=== Begin Enclosure ===

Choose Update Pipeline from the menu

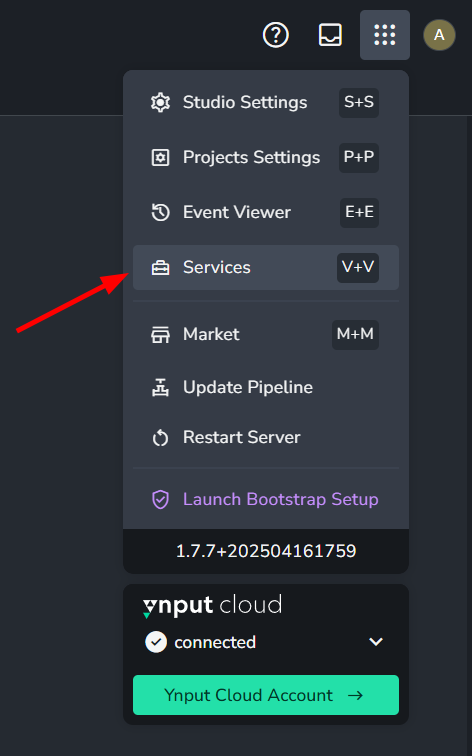(266, 388)
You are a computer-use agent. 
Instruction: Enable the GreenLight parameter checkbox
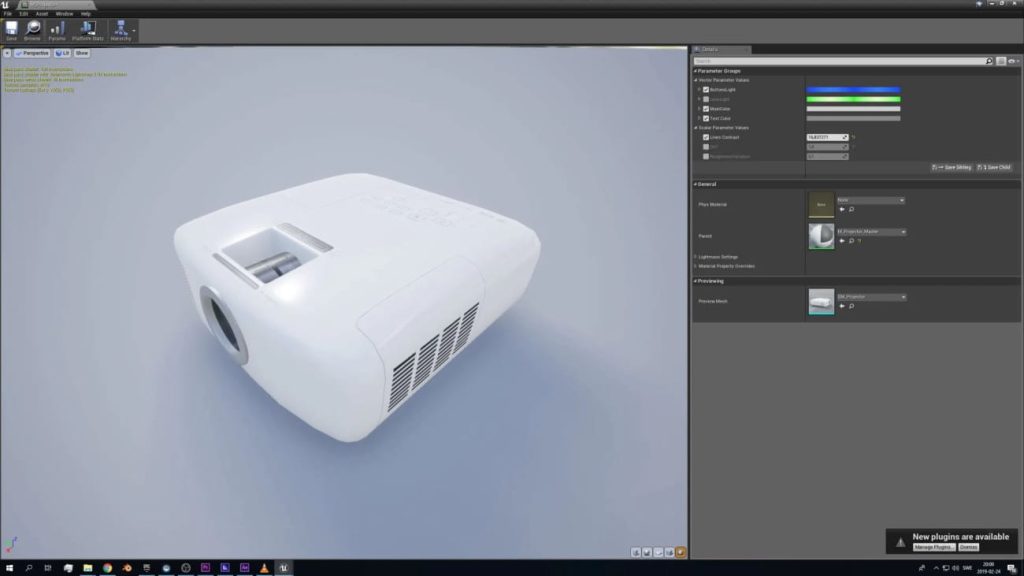coord(704,98)

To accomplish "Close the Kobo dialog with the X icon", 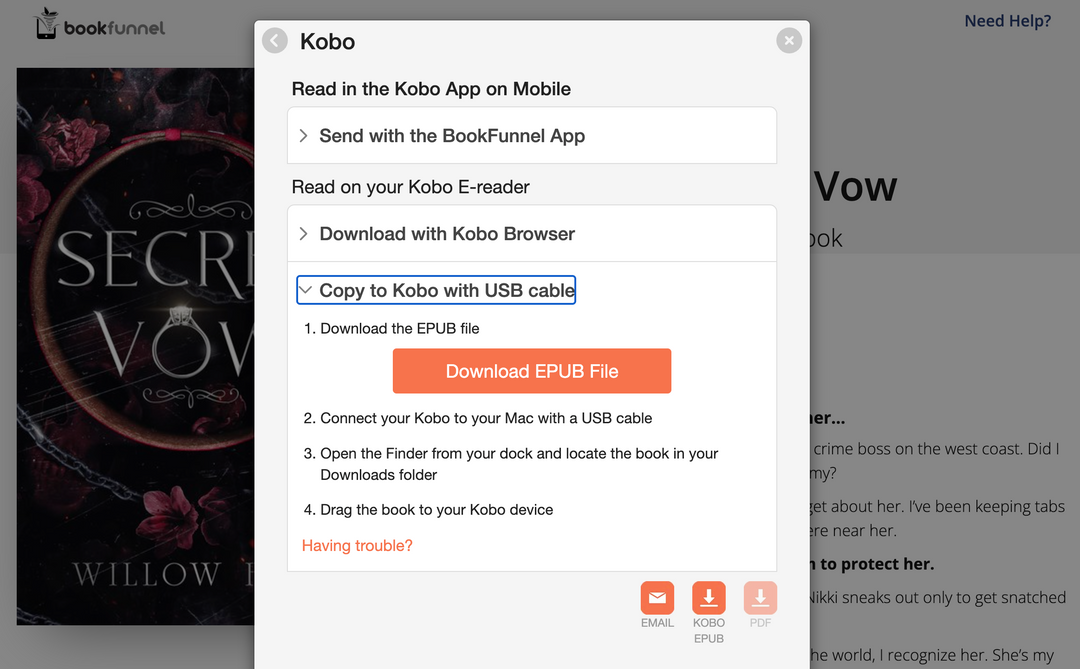I will (x=789, y=41).
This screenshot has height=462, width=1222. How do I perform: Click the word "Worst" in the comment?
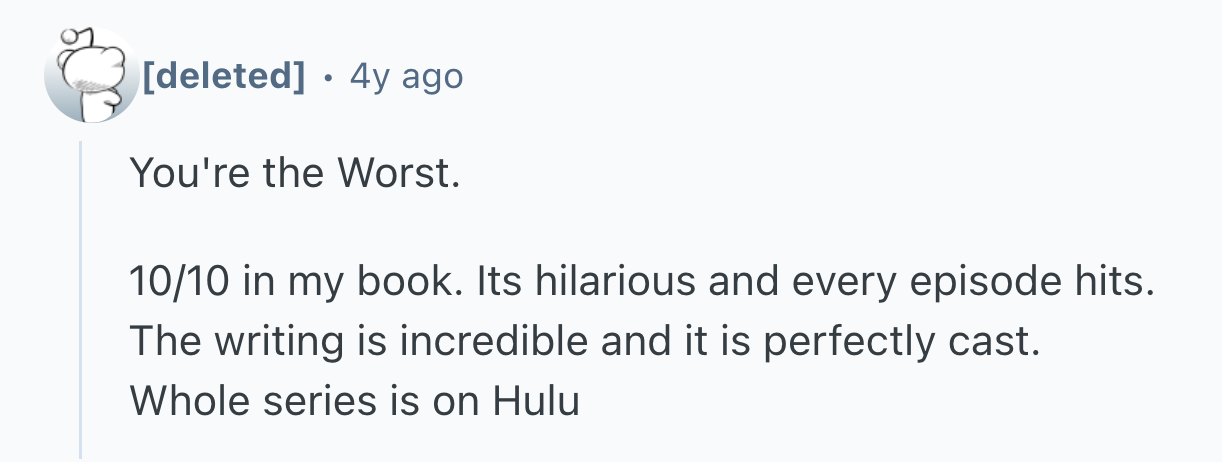(396, 175)
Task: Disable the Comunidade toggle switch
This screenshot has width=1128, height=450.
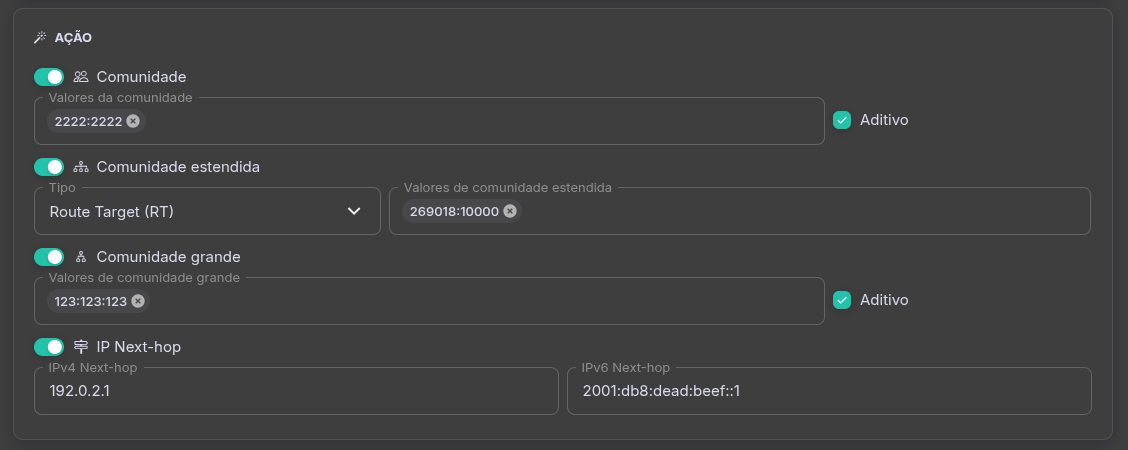Action: 49,77
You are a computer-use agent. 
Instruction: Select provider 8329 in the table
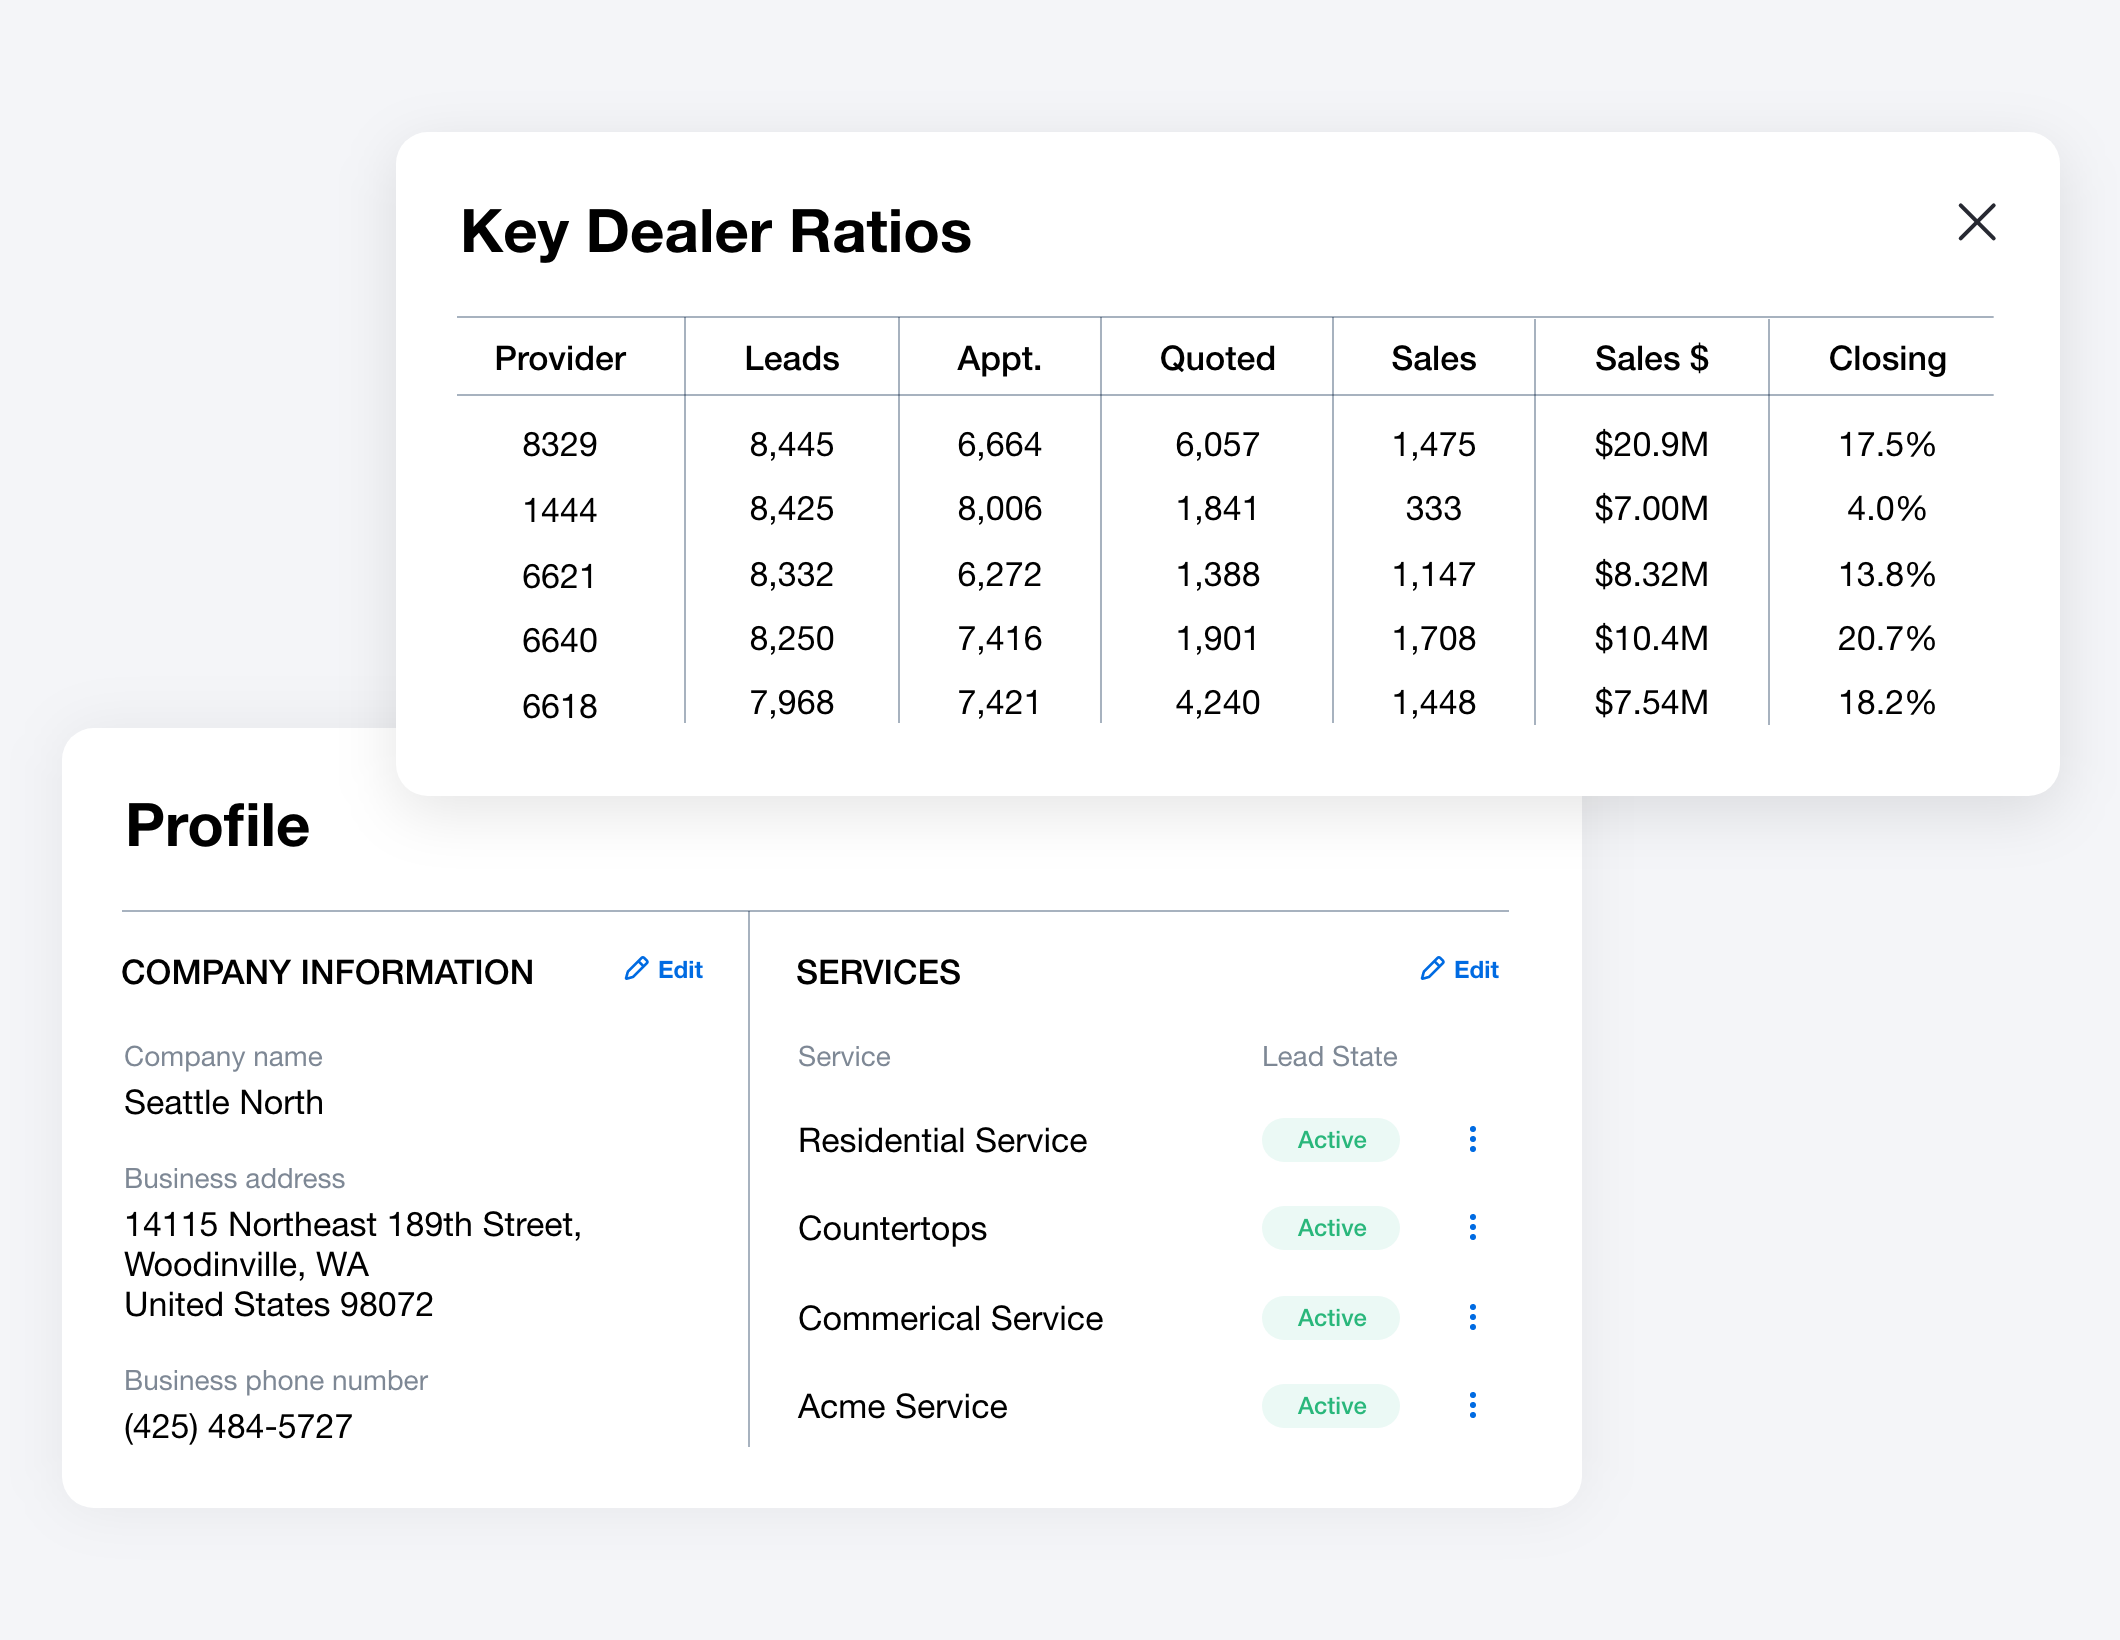click(x=559, y=444)
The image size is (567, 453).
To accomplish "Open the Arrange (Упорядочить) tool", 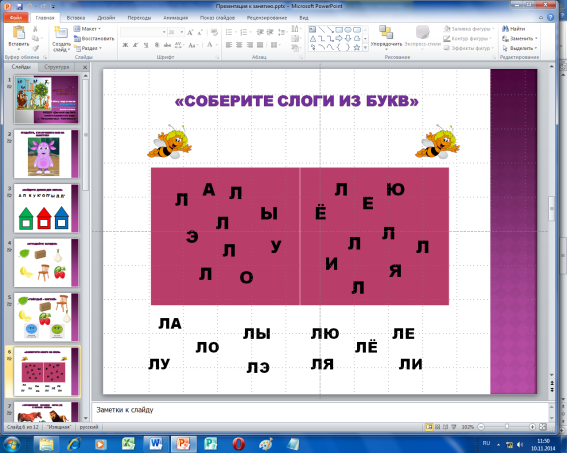I will pyautogui.click(x=386, y=36).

=== End Enclosure ===

The answer should consist only of the lines above from the one with "This screenshot has height=462, width=1222." through the one with "The image size is (567, 453).", repeated exactly, with no pictures among them.

This screenshot has height=462, width=1222. How do I perform: Click the word "Worst" in the comment?
(396, 175)
Task: Disable the Comunidade toggle switch
This screenshot has width=1128, height=450.
Action: 49,77
You are a computer-use agent. 
Instruction: Select provider 8329 in the table
click(x=559, y=444)
The image size is (567, 453).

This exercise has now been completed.